● **WORK REQUIRED**:
From the first line to the last, repeat the records exactly and skip the pictures.

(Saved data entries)
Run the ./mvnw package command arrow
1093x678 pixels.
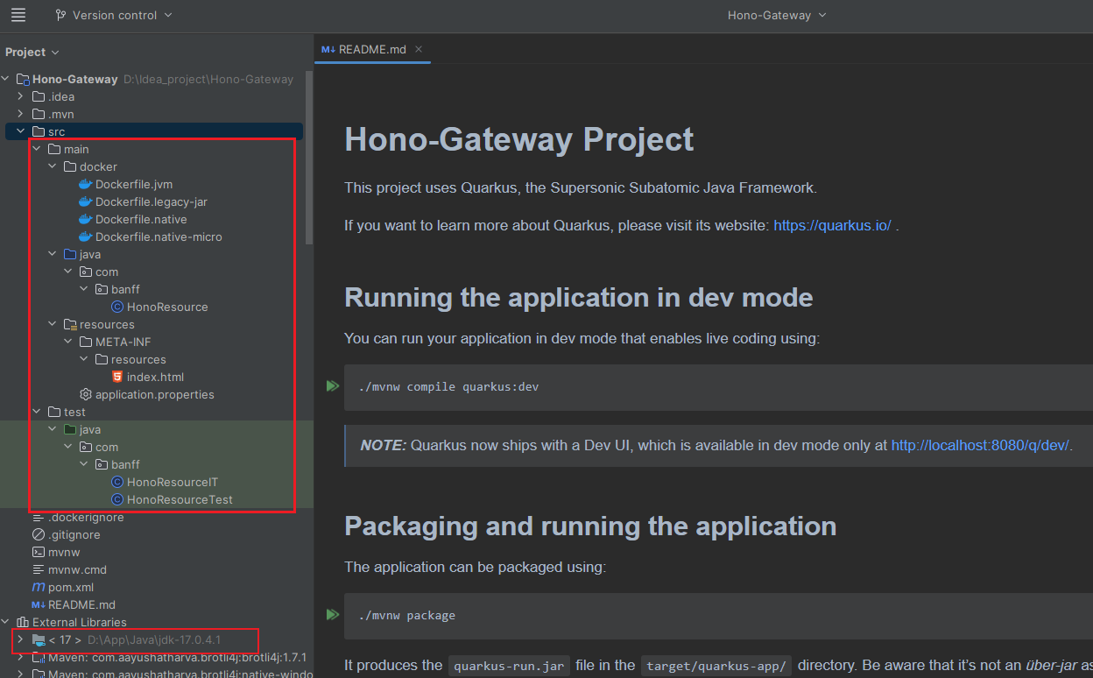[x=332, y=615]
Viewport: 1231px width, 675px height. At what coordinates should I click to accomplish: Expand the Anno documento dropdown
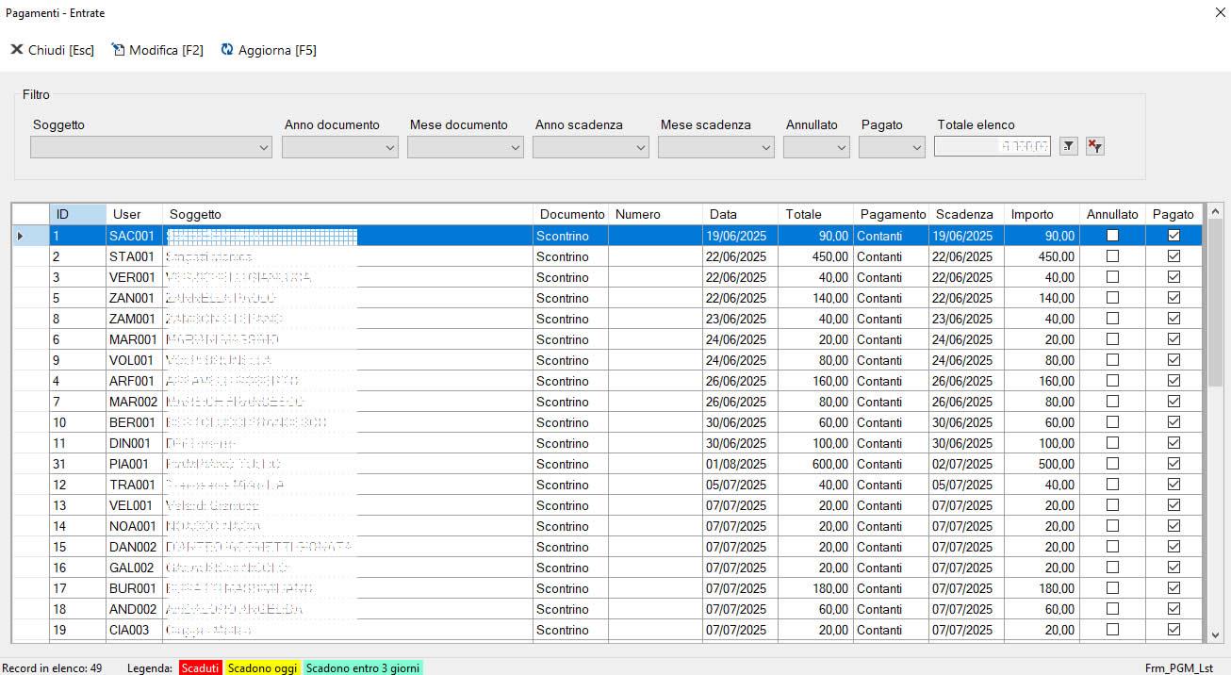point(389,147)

● **TASK ANSWER**:
Run the ./mvnw package command arrow
1093x678 pixels.
[x=332, y=615]
Viewport: 1231px width, 675px height. At what coordinates should I click to accomplish: Expand the Anno documento dropdown
point(389,147)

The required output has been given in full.